И ведь поднялся пострелёнок! Поднялся. По избе, по сенцам – на цыпочках… Вышел на погоду…

А луна!

Луна, оказывается, по-над сопкой Авдейкою только что восходила. Потому-то она, из-за рубчатого края тайги и показалась парнишке такой обглоданной. А тут она образовалась перед Дёмкою крутобокой красавицей, которая так и расплылась перед его храбростью в полной улыбке. Будто бы и не луна всплыла над заимкой, а глазурованный мятный пряник. Очень уж, видно, ей понравилось Дёмкино упорство.

Кроме того, хозяйка ночного неба успела когда-то светом своим растопить облачную завесу, успела и на земле прояснить среди подъельника извилистую тропку. Вот и повела она, заторопила отчаянного парнишонку до ночной старицы, заказанной ему Леоном Корнеичем для наведывания даже среди бела дня.

Вот луна осторожно выпустила Дёмку из-за ёлок на хрящатый мысок, вот довела его до суковатой на берегу карши, вот спрятала его в тени той коряжины, наказавши внимательно слушать затаённую ночь.

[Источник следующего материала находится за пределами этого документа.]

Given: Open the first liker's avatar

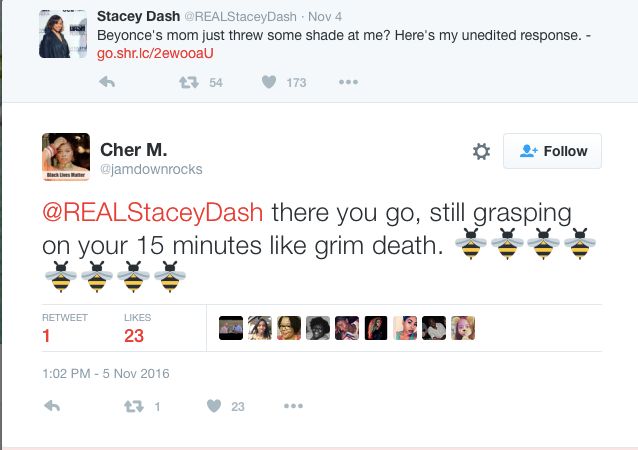Looking at the screenshot, I should [x=230, y=328].
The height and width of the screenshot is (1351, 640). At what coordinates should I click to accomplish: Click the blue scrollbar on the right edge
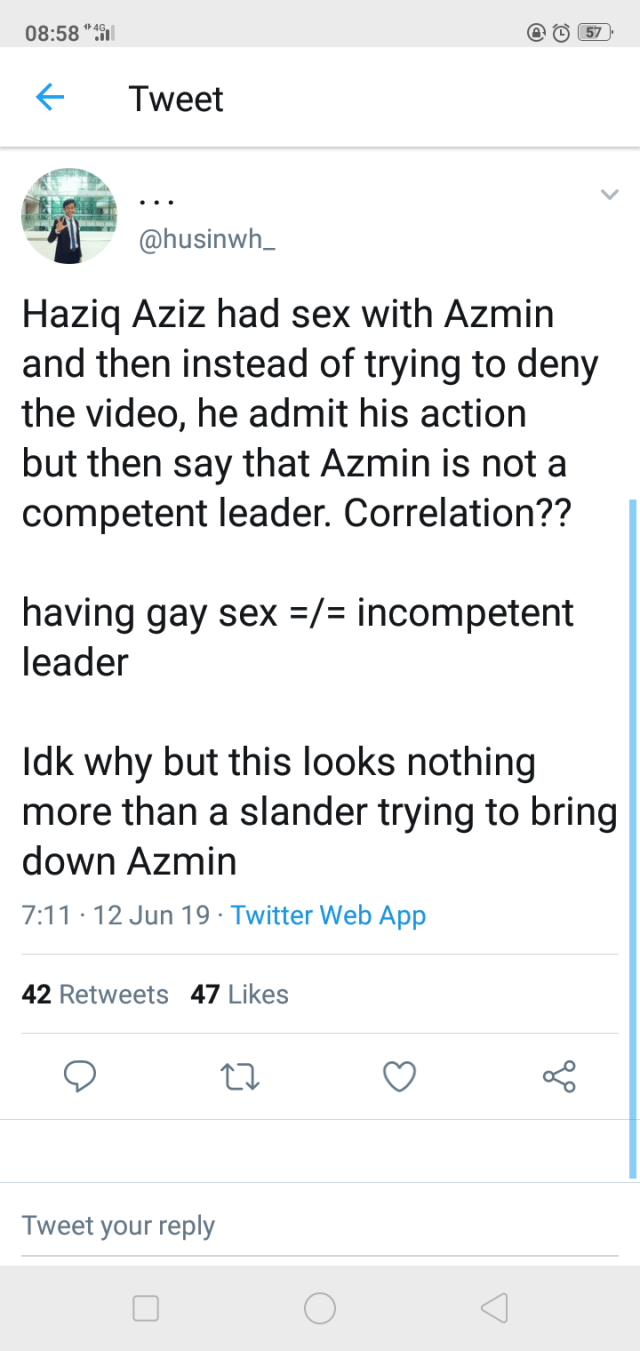tap(632, 838)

Сама тихонечко поплыла дальше, будто бы до ерика ей нет никакого дела.

Вот Дёмка сидеть, вот ждать… Ни над водой, ни под водой… Тишина мертвая. Разве что коростелёк в метляках[55] спросонок присвистнет, либо коровашек-ракитник[56] жалобно забормочет во сне, вспомнивши, до чего же глупо упустил он пойманного днём мотыля.

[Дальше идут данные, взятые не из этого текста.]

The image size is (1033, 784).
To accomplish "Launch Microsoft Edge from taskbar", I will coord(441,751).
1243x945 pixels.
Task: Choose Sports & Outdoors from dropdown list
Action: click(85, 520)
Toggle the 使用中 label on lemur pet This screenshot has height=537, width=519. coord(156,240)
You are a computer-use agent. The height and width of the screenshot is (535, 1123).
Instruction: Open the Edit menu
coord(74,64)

И вот как бы предрассветный туман занялся над старицей; даже не туман, а марево. Оно и с воды-то путём не поднялось, а выстелилось светлой дорожкой по ерику… или в глубине его? Не понять. На лунное отражение не похоже. Да и при чём тут луна? Она плывёт вовсе по другую сторону парусла…

Должно быть, что-то происходит-начинается?!

Потянул Дёмка из-за коряги шею – разглядеть наваждение, и тут полоснуло его по глазам лучом ослепительного света. Парнишка от неожиданности за каршу завалился. Проморгался чуток и опять выглянул из-за укрытия – световой дорожки уже не было на воде. И вообще кругом стояла полная ночь, поскольку луна и себе с перепугу завалилась за облако. Но вдруг! Плеснуло… Прямо на середине старицы. Вроде кто из камышей невидимой рукою запустил туда увесистый камень.